Of late, tech giants have been getting an unaccustomed amount of media scrutiny. In a timely coincidence, Franklin Foer, former editor of The Atlantic has written a book entitled, “World Without Mind: The Existential Threat of Big Tech.” From reviews and interviews with the author, it’s thesis seems provocative to say the least. Per John Herrman’s review in the The New York Times, Foer posits that:
We, the consuming public, have failed to properly understand the new tech superpowers, leaving little hope for stodgy and reluctant American regulators. The scope of [tech superpowers’] influence is obscured by the sheer number of things they do and sell, or problems they purport to be solving, and by our outdated sense of what constitutes a monopoly. To that end, Foer promotes the concept of the ‘knowledge monopoly,’. . . ‘My hope is that we revive “monopoly” as a core piece of political rhetoric that broadly denotes dominant firms with pernicious powers,’ he says, rather than as a ‘technical’ term referring to one company cornering a market.”
In an interview with Vox magazine, Foer said of the tech giants:
“Despite their millions, they kind of postured as protectors of the people. And you can see that in their faux-egalitarianism with the hoodie and the open office and all their other fairly ridiculous tropes. But really, what they were doing was they were destroying one set of gatekeepers in order to replace them with themselves.”

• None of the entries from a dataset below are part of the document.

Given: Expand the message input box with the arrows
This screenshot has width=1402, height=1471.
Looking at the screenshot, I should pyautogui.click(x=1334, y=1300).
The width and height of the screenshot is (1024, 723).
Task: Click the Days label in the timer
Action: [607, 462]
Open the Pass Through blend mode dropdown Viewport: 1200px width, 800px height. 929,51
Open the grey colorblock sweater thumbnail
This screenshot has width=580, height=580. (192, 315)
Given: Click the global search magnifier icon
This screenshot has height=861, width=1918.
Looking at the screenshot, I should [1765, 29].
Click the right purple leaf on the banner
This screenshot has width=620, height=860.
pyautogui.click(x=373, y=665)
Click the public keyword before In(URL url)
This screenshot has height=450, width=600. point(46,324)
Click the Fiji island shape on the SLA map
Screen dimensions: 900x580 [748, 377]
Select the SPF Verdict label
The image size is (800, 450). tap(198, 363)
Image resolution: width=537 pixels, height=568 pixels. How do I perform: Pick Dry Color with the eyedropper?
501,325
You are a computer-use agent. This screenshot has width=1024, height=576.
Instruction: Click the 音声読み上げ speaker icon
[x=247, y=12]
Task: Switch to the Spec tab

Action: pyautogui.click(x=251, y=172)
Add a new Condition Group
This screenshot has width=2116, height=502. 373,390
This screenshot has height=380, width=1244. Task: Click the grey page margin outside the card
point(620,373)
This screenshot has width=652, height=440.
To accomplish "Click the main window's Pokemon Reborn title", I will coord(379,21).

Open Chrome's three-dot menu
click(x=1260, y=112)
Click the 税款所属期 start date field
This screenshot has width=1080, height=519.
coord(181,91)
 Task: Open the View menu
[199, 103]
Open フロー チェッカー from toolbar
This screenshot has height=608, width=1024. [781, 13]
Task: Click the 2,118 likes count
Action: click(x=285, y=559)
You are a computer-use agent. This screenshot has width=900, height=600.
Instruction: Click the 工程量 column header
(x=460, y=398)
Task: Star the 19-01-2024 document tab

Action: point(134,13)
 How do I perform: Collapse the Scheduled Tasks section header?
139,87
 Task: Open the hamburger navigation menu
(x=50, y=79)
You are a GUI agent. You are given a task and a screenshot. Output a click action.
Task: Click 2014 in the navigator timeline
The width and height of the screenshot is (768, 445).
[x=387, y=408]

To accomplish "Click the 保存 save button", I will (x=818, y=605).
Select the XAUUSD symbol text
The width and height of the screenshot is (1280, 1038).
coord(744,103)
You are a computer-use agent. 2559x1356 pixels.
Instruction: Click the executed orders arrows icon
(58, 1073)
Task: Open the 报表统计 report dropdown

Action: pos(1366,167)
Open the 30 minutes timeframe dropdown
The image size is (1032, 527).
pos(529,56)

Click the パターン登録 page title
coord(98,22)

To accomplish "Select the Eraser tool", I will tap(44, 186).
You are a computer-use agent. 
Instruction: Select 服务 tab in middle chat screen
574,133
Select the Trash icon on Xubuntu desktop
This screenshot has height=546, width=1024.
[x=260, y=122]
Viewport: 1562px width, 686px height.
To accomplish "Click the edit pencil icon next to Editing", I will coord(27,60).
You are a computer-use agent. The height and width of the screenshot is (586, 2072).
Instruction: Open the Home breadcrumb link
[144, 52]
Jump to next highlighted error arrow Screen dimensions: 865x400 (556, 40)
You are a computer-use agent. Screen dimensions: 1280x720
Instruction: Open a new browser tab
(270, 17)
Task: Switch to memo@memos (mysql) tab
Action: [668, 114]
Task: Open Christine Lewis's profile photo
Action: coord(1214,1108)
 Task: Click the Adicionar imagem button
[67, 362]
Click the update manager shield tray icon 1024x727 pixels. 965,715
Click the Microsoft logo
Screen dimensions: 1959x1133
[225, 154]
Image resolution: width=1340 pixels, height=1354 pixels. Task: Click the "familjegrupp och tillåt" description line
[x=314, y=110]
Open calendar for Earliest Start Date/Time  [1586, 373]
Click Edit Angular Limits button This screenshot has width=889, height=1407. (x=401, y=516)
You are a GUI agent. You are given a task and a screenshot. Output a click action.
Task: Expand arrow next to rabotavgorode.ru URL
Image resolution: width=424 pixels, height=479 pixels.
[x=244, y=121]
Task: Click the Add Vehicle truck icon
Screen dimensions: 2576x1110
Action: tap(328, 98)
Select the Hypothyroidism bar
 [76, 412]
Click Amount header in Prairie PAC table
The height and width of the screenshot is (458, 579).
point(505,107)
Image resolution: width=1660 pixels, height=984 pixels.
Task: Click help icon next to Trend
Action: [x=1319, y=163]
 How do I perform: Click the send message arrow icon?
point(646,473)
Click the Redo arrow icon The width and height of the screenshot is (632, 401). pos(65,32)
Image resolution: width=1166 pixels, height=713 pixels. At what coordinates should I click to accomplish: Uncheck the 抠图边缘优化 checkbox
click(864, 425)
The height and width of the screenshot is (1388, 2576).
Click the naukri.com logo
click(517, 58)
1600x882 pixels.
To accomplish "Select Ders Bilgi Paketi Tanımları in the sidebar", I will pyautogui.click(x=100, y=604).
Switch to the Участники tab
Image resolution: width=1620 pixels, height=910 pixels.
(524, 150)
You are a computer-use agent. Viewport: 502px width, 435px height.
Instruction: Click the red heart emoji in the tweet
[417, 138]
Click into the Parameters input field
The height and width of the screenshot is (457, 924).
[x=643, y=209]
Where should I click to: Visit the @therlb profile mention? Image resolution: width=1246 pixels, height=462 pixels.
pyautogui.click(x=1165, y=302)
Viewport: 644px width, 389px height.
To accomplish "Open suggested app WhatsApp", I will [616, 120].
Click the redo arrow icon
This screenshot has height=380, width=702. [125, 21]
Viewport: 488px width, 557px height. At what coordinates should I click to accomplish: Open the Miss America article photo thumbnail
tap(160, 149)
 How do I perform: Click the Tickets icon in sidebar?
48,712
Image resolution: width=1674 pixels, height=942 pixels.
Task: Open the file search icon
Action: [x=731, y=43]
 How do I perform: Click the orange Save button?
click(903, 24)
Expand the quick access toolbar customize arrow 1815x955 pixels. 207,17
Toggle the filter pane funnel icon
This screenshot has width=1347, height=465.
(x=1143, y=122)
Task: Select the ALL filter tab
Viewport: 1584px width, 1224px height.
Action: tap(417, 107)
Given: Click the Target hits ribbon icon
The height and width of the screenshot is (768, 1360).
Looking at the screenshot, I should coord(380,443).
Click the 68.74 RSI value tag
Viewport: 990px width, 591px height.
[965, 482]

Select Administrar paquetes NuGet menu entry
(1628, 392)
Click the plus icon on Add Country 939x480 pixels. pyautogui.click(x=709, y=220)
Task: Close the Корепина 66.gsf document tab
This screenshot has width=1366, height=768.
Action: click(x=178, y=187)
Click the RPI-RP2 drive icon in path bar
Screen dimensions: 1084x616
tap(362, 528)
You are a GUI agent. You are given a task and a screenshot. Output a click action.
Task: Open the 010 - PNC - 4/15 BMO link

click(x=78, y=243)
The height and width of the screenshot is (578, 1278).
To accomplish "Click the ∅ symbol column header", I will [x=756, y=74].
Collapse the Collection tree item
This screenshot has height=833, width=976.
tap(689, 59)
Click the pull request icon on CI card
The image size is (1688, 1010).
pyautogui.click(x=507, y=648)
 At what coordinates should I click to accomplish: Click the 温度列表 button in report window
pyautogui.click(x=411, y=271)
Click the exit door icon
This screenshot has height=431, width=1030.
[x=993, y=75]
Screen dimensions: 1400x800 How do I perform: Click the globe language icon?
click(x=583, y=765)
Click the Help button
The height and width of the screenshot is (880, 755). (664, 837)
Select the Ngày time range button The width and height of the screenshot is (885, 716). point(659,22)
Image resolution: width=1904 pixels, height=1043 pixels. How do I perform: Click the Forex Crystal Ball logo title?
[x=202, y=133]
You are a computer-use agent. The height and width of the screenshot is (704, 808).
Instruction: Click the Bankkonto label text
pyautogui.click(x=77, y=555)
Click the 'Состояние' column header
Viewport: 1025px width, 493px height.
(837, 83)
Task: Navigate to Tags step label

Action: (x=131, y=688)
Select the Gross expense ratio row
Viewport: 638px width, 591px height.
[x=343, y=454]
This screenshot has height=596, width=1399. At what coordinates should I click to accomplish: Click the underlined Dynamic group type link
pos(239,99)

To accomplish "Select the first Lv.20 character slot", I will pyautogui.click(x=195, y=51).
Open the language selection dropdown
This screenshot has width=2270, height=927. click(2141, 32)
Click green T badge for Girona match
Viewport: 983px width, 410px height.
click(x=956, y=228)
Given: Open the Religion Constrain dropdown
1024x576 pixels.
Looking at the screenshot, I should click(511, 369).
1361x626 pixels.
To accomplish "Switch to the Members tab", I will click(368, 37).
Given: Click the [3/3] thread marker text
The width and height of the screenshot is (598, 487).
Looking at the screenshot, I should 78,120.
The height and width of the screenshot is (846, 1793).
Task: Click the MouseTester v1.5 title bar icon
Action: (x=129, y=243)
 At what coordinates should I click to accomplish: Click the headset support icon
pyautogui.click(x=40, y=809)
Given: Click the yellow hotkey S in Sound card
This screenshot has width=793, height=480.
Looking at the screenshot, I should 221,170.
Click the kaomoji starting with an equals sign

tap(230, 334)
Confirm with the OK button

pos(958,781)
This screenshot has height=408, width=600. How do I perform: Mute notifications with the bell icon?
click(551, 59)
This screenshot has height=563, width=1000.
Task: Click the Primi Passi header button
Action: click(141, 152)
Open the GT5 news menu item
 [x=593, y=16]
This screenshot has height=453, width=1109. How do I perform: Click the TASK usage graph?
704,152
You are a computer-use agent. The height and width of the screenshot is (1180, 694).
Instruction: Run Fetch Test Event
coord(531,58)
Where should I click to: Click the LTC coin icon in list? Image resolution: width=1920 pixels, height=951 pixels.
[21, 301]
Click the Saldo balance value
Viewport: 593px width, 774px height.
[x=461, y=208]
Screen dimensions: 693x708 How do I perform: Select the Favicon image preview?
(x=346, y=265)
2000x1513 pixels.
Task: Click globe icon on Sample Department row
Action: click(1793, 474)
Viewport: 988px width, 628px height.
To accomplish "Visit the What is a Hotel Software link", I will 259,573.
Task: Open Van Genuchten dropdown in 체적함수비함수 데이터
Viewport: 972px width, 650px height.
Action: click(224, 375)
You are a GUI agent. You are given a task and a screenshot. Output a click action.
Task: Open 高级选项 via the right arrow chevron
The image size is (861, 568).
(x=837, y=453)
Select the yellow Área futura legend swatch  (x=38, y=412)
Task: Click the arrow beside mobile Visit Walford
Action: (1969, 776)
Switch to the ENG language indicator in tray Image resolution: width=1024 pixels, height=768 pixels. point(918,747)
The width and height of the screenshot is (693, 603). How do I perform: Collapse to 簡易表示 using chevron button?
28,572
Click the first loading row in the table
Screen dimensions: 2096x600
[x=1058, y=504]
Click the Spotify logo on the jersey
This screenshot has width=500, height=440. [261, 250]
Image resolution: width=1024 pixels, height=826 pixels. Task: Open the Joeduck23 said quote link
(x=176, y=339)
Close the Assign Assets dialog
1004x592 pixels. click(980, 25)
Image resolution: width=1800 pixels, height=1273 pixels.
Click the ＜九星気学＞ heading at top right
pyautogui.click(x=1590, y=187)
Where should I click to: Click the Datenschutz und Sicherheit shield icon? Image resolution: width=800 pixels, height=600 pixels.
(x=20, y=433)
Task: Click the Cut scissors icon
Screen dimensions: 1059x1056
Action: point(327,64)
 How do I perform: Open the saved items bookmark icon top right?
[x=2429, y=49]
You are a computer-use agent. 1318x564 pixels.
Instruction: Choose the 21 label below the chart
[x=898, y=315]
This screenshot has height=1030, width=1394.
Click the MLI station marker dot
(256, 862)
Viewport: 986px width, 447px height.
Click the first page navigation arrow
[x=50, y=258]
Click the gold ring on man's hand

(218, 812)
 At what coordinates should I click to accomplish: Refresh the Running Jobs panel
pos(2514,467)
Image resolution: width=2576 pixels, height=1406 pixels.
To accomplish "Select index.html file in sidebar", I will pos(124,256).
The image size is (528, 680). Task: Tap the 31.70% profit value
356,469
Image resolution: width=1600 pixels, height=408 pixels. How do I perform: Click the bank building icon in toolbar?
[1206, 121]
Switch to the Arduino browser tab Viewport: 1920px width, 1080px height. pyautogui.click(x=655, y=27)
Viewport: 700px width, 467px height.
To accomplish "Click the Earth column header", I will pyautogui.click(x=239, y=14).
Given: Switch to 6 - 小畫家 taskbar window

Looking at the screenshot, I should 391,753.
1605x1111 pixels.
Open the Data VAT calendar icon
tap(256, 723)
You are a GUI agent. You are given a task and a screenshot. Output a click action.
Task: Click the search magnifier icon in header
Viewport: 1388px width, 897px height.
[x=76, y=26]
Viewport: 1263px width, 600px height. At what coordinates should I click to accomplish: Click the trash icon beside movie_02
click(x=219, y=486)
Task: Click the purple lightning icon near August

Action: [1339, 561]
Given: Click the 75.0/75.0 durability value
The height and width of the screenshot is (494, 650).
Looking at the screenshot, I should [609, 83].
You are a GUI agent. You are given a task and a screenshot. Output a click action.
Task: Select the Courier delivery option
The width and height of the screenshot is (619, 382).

He also made an interesting point about how the tech behemoths have gotten away with avoiding public scrutiny until very recently.
“Google made a shrewd calculation, which was that they align themselves politically with the left, because they understood that the most criticism of the company could come from the left. They didn’t have to worry about the right-wing slapping them with regulation. And it worked! Right? Google has escaped the ire of the Federal Trade Commission. While the Europeans have raised all sorts of really important issues with Google, and they’ve applied scrutiny to its policies, we’ve essentially let them skate right on past. And sad to say, I think this was a failing of Obama’s. Now the Democratic Party, after Obama, has begun to turn in a very different sort of direction.”
Even if you don’t agree, it’s interesting to glimpse the twilight of tech utopianism that had guided us for so long.